===== TEXT BLOCK =====

# Feeding African Dwarf Frogs



## megz357 (Aug 13, 2014)

*Feeding African Dwarf Frogs??*

So I have mini frozen bloodworm cubes and brine shrimp cubes, and I also got pellets. How much of the bloodworms or shrimp should I be feeding them? They don't seem to be interested in eating a lot. I wasn't sure if I should be feeding them one by one or a bunch at a time. When I put a bunch in they don't seem to notice that they are there? I also tried the pellets it it seemed like they were too big? That or the frogs just didn't like them.


----------



## megz357 (Aug 13, 2014)

The girl at the pet store said half to a full cube but that seems like a LOT of shrimp for such little frogs and then all the uneaten ones end up all over then tank.


----------



## TripleChrome (Jun 5, 2014)

What are the brand of pellets that you are feeding them? I reccomend ZooMed Aquatic Frog and Tadpole Food. They are the micro pellets, and feed them a pinch of those. That is what I do. Do NOT feed them a whole cube of Brine Shrimp or Bloodworms. I defrost my bloodworms in a small bowl wit a lid of tank water and give each of my four frogs about five each, but only weekly. When I am done feeding them the worms, I just put te lid on te bowl and put them in te icebox till the next week. The pellets I feed every other day. They can go up to a week or two without food, so it is fine if they don't eat when you feed them. I had got Brine Shrimp for my ADF's and they did not care for them at all, so I just give them to my bettas.

=====

» PROMPT A: Write out the frog-feeding thread word for word, everything from "## TripleChrome (Jun" down to "to my bettas.".
» PROMPT B: Continue the thread on feeding African dwarf frogs from the point where it stops.
The lines that come next have no connection to the thread on feeding African dwarf frogs.

===== DATASET EXCERPTS =====

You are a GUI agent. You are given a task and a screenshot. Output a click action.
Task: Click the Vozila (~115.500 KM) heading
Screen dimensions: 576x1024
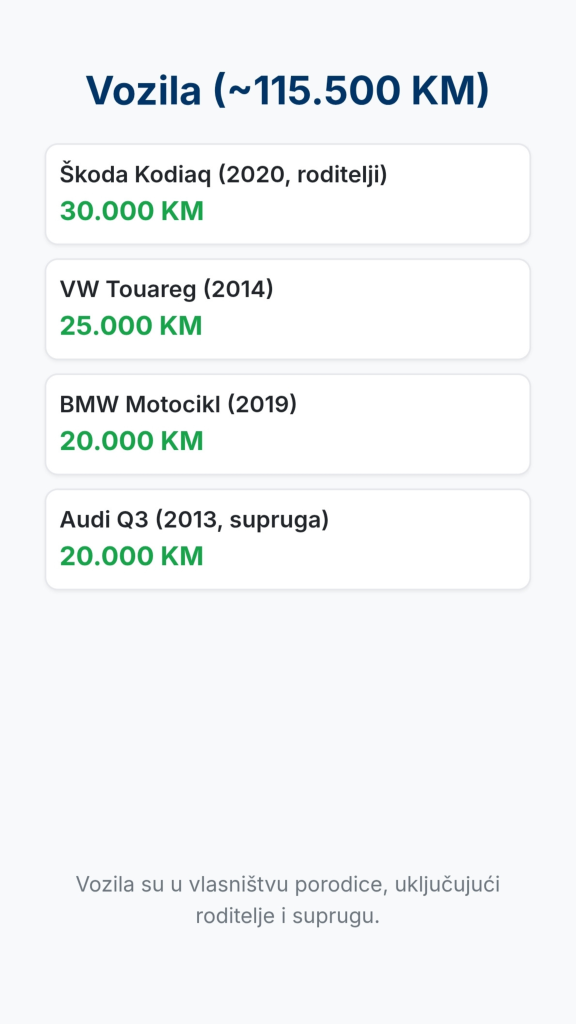pyautogui.click(x=288, y=90)
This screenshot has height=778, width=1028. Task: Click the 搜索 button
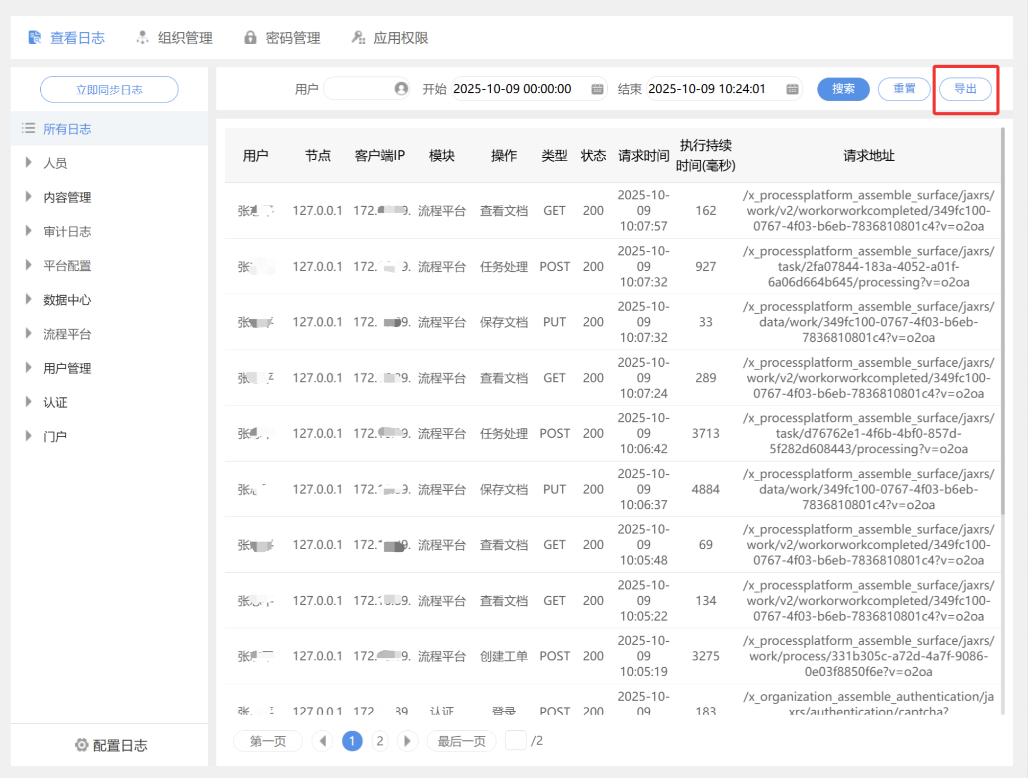point(843,89)
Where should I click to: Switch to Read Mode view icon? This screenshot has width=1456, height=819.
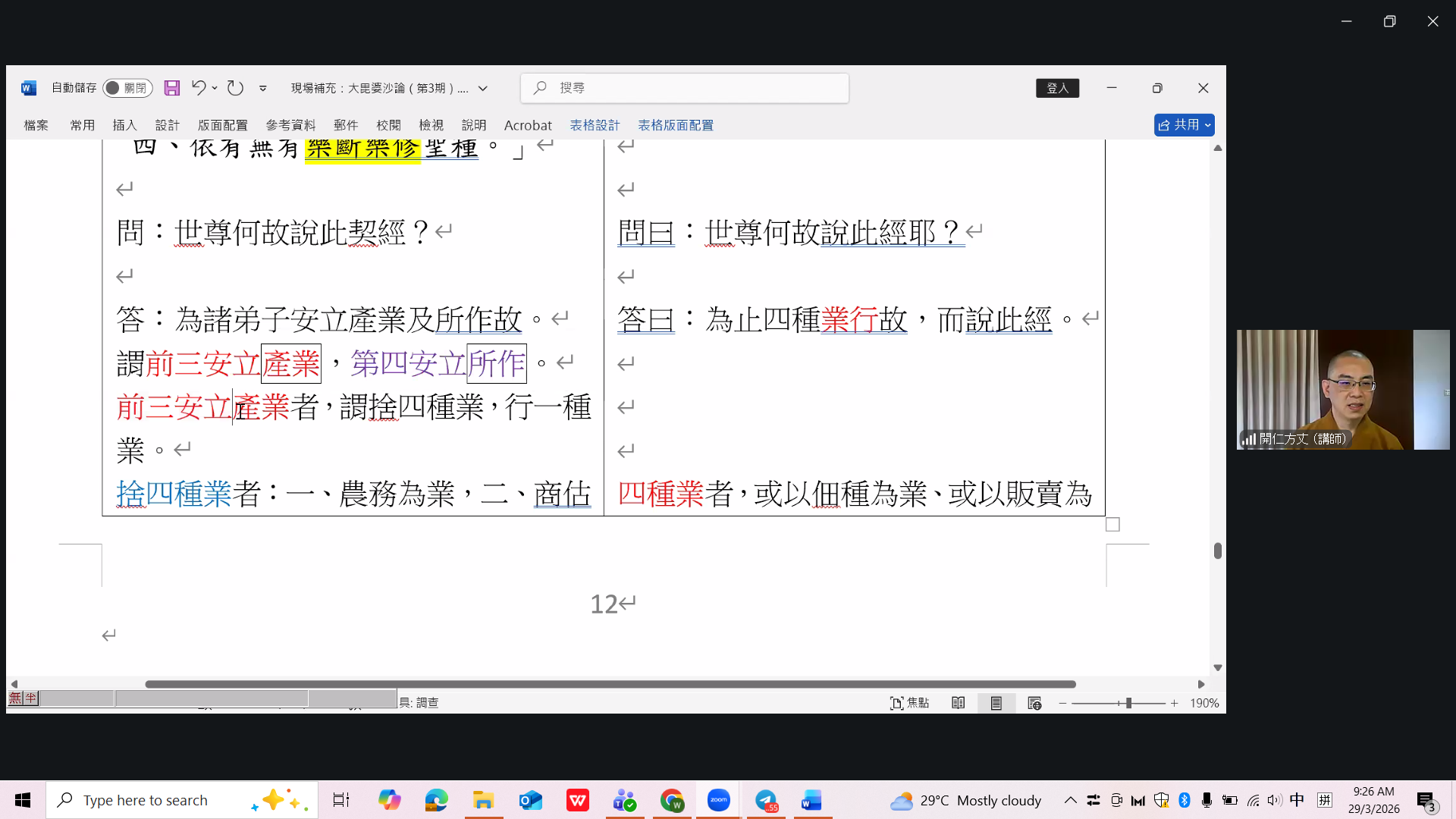coord(959,703)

=====

» FINAL ANSWER A:
## TripleChrome (Jun 5, 2014)

What are the brand of pellets that you are feeding them? I reccomend ZooMed Aquatic Frog and Tadpole Food. They are the micro pellets, and feed them a pinch of those. That is what I do. Do NOT feed them a whole cube of Brine Shrimp or Bloodworms. I defrost my bloodworms in a small bowl wit a lid of tank water and give each of my four frogs about five each, but only weekly. When I am done feeding them the worms, I just put te lid on te bowl and put them in te icebox till the next week. The pellets I feed every other day. They can go up to a week or two without food, so it is fine if they don't eat when you feed them. I had got Brine Shrimp for my ADF's and they did not care for them at all, so I just give them to my bettas.

» FINAL ANSWER B:
Let's say how I do mine. Every Monday,Wednesday,Friday and Sunday, I feed pellets. Every Thursday I feed bloodworms. That is their routine, and they are used to it.

I have raised these frogs for almost a year or over a year now. 


Only reason I say to not give a whole cube of bloodworms is because they will get extreme bloat. (Mine has before because I gave her a third of a cube).


----------



## Sowa (May 28, 2014)

I feed all my fish/frogs at the same time so I use an entire cube of bloodworms (mine don't seem to care for shrimp) I use a turkey baster and just put a few squirts in for my 4 frogs. I feed ever couple days, they're doing great.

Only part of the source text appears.